Inflammation is a risk factor for scarring after trabeculectomy surgery. Mast cells are important mediators of inflammation and scarring in allergic eye disease. This exploratory project investigated the presence of mast cells in the conjunctiva of glaucoma patients having trabeculectomy surgery.
Conjunctival biopsies from glaucoma patients belonging to specific groups: medically treated glaucoma (M, n=6), repeat glaucoma surgery (S, n=8), and uveitic glaucoma (U, n=7). The control group (C, n=8) was retinal detachment patients undergoing repair surgery for the first time. Immunohistochemistry techniques stained for the presence of the intracellular mast cell enzyme tryptase.
The median mast cell tryptase-positive counts for all glaucoma groups (M, S, and U) ranged from 0.102-0.113 cells/mm2 compared to 0.064 cells/mm2 for group C. This was statistically significant comparing group S to group C (P=0.0063), but not when comparing groups U or M to group C. The mast cell tryptase-positive counts did not significantly differ among the groups.
Mast cell numbers were significantly increased in glaucoma patients who have previously undergone surgery (group S). Mast cell activity may contribute to the scarring process and the increased risk of excessive conjunctival scarring after trabeculectomy surgery. Further investigation needs to be performed to evaluate this potential role.

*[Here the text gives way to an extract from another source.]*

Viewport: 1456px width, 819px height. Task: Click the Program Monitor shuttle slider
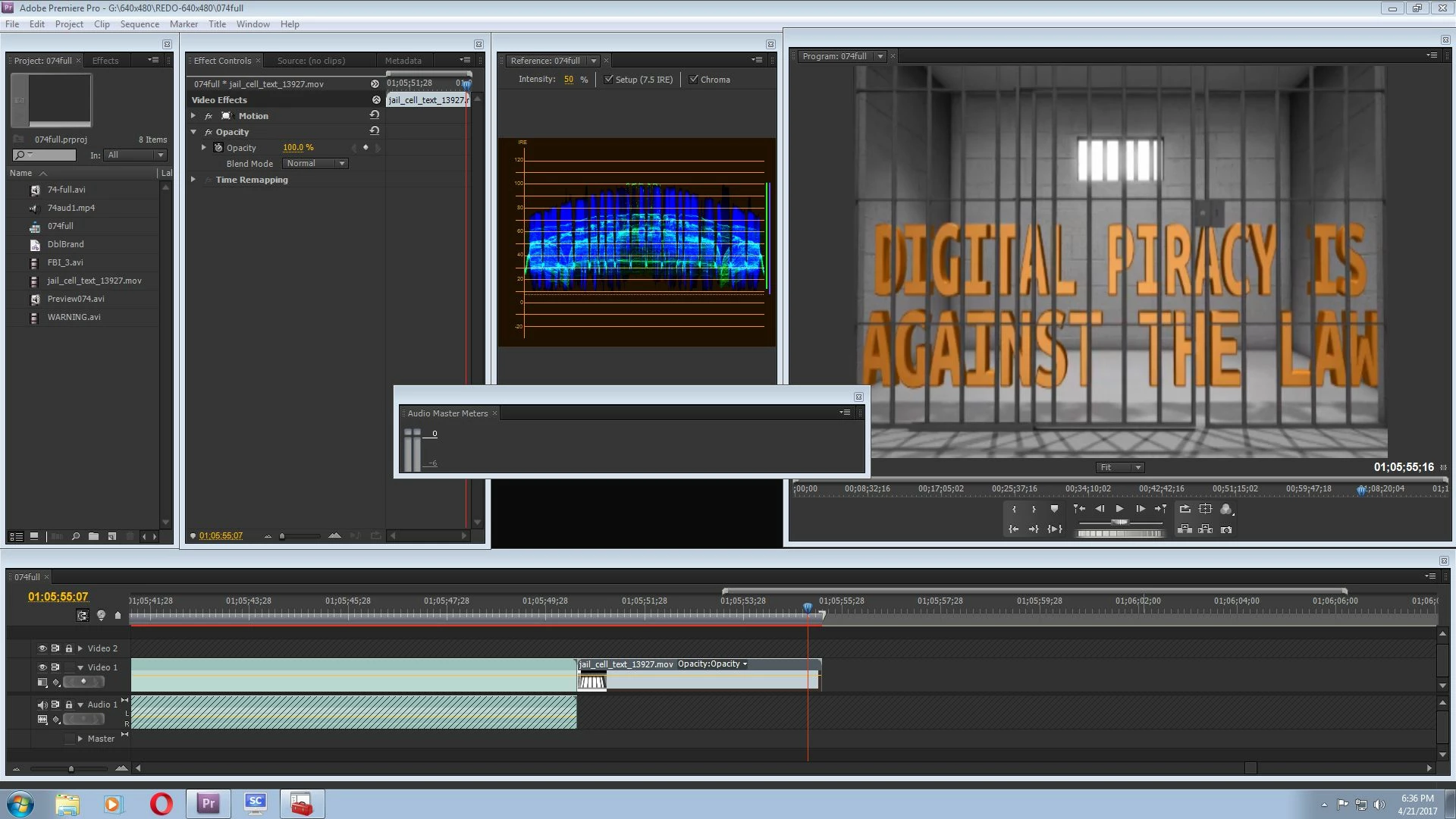tap(1120, 522)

炎症是小梁切除术术后瘢痕形成的一个危险因素。肥大细胞是过敏性眼病炎症和瘢痕形成的重要介质。本探索性项目研究了在接受小梁切除术的青光眼患者的结膜中是否存在肥大细胞。
收集属于特定组别的青光眼患者的结膜活检:药物治疗的青光眼(M,n=6)、重复青光眼手术(S,n=8)和葡萄膜炎性青光眼(U,n=7)。对照组(C,n=8)为首次接受修复手术的视网膜脱离患者。免疫组织化学技术检测细胞内肥大细胞酶类胰蛋白酶的存在。
所有青光眼组(M、S 和 U)的中位数肥大细胞胰蛋白酶阳性计数范围为 0.102-0.113 个细胞/mm2,而对照组 C 为 0.064 个细胞/mm2。与对照组 C 相比,S 组与 C 组之间的差异具有统计学意义(P=0.0063),但 U 组或 M 组与 C 组之间的差异无统计学意义。各组之间的肥大细胞胰蛋白酶阳性计数无显著差异。
先前接受过手术的青光眼患者(S 组)的肥大细胞数量显著增加。肥大细胞活性可能导致瘢痕形成过程,并增加小梁切除术术后过度结膜瘢痕形成的风险。需要进一步研究以评估这种潜在作用。